I risultati dell’osso trafitto dal paziente con un periodo di impianto di 5,7 anni, mostrano una serie di differenze rispetto ai risultati del materiale impiantato sottocutaneamente. La degradazione del filo di vite PLLA assomiglia alla degradazione della placca ossea PLLA, ma i resti della vite non sono intrecciati con fibre di collagene e l’internalizzazione delle particelle PLLA da parte delle cellule fagocitanti è molto limitata. Questi risultati possono indicare che ci può essere una variazione nel meccanismo di degradazione tra impianti PLLA sottocutanei e intraossei e la reazione istologica che l’impianto induce. Queste differenze possono essere spiegate dal fatto che forse l’osso corticale può resistere alla pressione osmotica del materiale in degradazione e quindi impedire il rigonfiamento del materiale PLLA. Il materiale PLLA rimane densamente imballato, il che forse impedisce la crescita cellulare e l’internalizzazione delle particelle PLLA.

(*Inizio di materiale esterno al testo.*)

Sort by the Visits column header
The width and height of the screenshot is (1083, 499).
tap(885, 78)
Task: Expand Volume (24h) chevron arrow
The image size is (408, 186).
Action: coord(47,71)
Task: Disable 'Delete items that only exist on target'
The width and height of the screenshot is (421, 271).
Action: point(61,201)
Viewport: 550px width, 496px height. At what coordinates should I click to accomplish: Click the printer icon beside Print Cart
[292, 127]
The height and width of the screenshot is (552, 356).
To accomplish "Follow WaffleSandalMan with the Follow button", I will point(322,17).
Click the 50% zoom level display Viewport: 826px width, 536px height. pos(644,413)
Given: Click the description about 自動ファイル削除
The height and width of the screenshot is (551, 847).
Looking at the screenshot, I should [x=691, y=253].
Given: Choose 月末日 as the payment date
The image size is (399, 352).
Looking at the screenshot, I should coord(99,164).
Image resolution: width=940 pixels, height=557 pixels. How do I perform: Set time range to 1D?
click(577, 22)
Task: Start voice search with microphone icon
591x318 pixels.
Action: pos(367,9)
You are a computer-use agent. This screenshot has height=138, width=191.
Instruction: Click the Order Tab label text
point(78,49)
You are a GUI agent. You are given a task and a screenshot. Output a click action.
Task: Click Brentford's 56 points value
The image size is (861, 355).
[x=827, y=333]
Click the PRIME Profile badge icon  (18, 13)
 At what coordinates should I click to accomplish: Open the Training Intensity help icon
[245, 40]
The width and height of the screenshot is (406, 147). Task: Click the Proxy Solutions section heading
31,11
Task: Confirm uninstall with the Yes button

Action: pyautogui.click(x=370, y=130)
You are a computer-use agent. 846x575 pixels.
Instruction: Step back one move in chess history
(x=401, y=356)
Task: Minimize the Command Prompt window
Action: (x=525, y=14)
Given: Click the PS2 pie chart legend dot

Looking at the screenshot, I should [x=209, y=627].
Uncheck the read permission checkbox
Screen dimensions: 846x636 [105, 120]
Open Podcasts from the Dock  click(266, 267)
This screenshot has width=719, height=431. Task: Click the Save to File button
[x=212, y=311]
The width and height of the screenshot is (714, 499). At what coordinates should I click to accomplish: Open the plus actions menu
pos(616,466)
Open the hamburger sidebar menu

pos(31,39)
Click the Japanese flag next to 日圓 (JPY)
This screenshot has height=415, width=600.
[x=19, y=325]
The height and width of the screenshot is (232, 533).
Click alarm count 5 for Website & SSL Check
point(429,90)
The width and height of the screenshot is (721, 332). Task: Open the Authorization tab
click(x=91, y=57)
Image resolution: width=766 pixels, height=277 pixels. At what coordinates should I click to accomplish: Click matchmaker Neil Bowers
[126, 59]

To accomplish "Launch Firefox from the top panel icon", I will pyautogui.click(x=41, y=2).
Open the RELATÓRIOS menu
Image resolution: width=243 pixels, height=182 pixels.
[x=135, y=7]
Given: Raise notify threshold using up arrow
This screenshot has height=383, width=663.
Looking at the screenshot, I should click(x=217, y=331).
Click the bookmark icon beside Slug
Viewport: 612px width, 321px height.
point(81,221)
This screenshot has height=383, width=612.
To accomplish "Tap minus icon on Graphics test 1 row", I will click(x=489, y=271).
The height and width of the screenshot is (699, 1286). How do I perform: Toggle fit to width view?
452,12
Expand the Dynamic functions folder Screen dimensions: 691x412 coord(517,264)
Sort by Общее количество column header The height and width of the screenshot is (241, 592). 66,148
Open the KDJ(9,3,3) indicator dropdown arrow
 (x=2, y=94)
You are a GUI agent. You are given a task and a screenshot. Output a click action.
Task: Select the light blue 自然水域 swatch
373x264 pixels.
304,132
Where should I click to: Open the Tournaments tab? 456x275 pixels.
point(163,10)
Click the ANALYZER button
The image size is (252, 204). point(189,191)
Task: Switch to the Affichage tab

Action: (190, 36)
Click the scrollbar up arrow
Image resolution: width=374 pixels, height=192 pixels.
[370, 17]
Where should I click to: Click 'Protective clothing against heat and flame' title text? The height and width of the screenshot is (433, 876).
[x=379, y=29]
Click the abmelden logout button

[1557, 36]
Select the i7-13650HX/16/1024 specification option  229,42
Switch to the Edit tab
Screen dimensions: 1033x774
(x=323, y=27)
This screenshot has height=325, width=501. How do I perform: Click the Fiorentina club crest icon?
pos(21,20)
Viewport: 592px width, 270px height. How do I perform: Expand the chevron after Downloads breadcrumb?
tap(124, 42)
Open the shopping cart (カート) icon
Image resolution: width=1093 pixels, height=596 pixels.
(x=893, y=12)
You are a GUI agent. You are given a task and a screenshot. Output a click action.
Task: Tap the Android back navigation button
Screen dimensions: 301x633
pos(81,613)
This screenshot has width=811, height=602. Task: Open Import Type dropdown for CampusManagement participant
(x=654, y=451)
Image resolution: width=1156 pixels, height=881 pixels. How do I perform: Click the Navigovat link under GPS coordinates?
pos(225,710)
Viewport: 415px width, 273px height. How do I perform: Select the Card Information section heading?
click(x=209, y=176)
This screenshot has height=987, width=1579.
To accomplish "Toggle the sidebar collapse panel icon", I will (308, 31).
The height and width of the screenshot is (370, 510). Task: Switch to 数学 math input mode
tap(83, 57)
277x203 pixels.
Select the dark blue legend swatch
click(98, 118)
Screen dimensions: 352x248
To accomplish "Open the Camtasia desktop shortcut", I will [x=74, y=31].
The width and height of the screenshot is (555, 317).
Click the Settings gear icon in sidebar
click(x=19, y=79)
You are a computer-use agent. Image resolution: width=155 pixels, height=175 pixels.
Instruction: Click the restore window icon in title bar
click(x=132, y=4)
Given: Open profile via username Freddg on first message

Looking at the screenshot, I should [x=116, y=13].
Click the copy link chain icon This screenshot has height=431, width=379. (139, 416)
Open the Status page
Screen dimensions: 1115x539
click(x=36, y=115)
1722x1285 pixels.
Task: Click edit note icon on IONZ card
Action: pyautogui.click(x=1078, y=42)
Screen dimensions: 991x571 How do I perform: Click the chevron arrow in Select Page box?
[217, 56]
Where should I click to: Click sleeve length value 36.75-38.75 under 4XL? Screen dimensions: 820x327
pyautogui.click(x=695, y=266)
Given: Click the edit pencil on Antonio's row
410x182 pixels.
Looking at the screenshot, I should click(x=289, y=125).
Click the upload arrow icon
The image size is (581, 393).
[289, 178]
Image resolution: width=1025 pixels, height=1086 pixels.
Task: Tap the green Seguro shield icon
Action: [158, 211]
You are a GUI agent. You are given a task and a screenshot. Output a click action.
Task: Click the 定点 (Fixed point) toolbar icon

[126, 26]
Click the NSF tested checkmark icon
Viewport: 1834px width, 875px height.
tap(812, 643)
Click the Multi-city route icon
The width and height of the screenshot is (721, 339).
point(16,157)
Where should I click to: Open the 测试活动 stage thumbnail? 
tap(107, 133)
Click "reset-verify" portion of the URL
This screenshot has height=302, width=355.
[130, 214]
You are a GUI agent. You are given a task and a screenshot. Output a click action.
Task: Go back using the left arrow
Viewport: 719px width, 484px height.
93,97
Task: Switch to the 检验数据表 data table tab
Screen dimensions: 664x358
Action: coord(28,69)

In sintesi, la disintegrazione del PLLA in particelle con il conseguente aumento di volume del materiale PLLA stesso e del tessuto fibroso, può spiegare l’origine del gonfiore descritto. Le particelle di PLLA con un tasso di degradazione idrolitica molto lento, anche se non molto irritabile per la cellula, inducono una reazione cellulare. Si tratta di processi che assomigliano a quelli osservati nella mobilizzazione asettica dell’osso nelle applicazioni ortopediche. La biocompatibilità del materiale PLLA non degradato è stata stabilita in una serie di studi. Le particelle PLLA degradate non causano lesioni cellulari importanti, ma possono indurre e mantenere un gonfiore clinicamente rilevabile, il che potrebbe implicare che queste particelle PLLA non possono più essere considerate completamente biocompatibili. La ricerca futura deve concentrarsi su polimeri biodegradabili che non si disintegrano in particelle altamente cristalline per evitare periodi di degradazione molto lunghi e, in alcune applicazioni, un gonfiore clinicamente rilevabile.